Seçimler öncesi yaptığımız programda Başkan Erdoğan’a “Bu anlaşmanın karşılığında ABD’ye bir taviz mi verilecek” diye sorduğumuzda da net bir “Hayır” yanıtı almıştık.

Bu durumda şu tespiti yapabiliriz:

Ankara açısından başta Münbiç olmak üzere pazarlığa kapalı birden fazla dosya var.

S 400 hava savunma sistemi meselesi de böyle.

Türkiye, Rusya ile pazarlığını yaptı, teslimat takvimi öne alındı, füzelerin parasının bir kısmı da ödendi.

Dolayısıyla bu noktadan bir geri dönüş söz konusu olmayacak.

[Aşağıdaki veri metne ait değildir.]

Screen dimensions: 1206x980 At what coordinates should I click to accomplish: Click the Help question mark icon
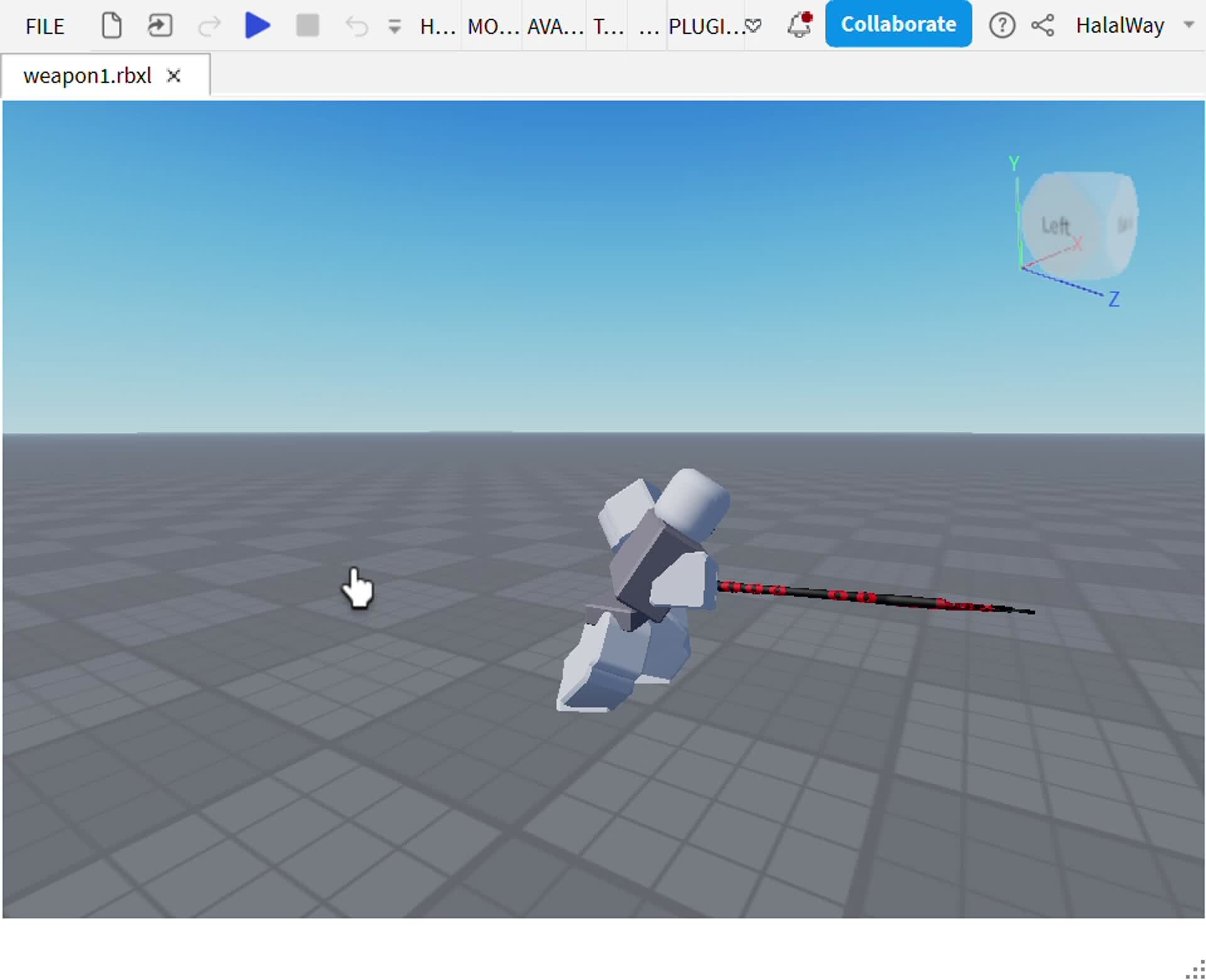pos(1002,25)
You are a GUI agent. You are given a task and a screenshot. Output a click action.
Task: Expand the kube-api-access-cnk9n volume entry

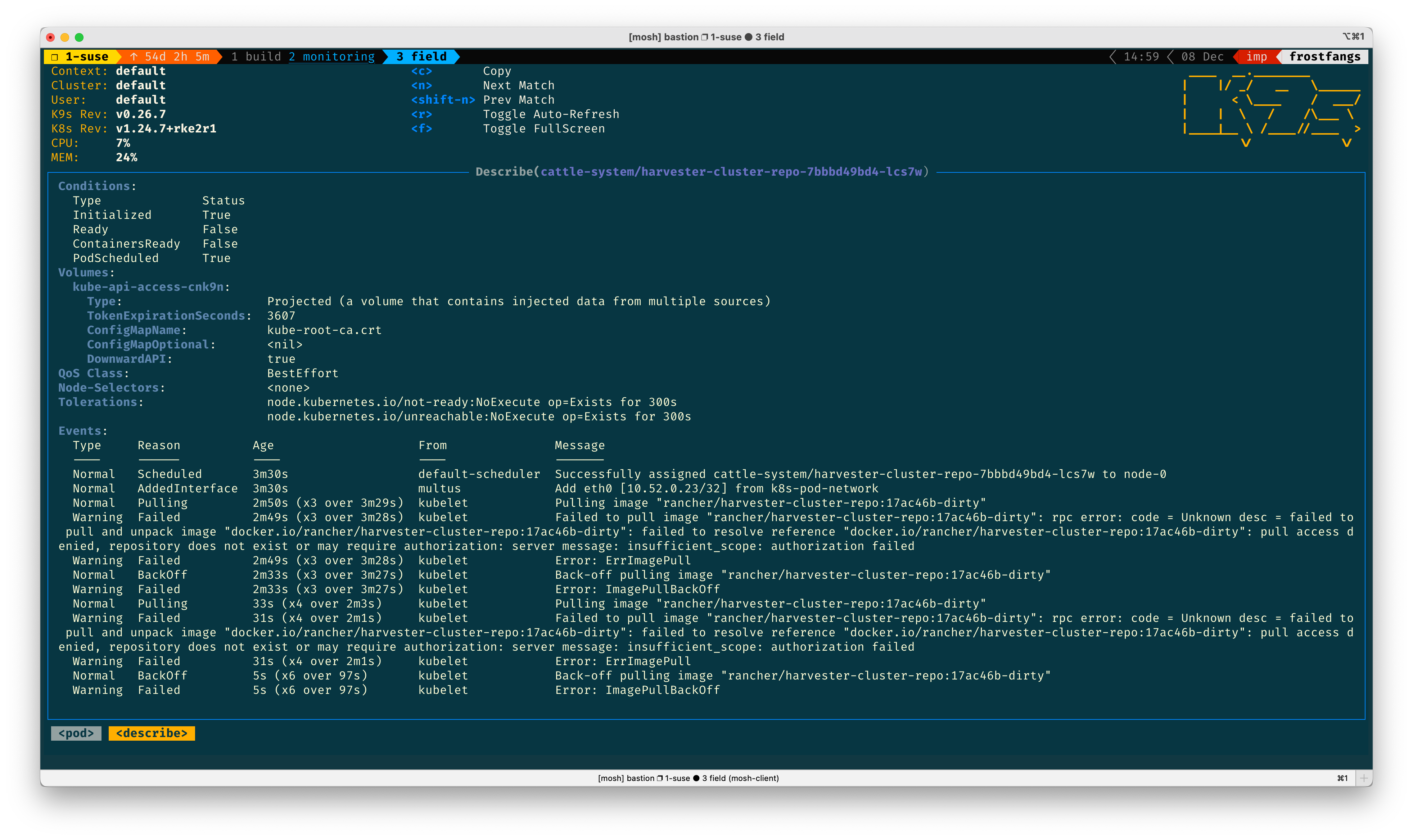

Zaten Çavuşoğlu Brüksel’de yaptığı son açıklamada aynı noktaya vurgu yaptı:

“Önümüzdeki yılsonuna doğru ilk bataryalar gelecek. Neticede artık bunun sorgulanmasına da gerek yok” dedi.

ABD tarafı ise, Ankara’nın pazarlık değil adım beklediği konularda harekete geçmek için ‘taviz seçeneğini’ sıcak tutmaya çalışıyor gibi görünüyor.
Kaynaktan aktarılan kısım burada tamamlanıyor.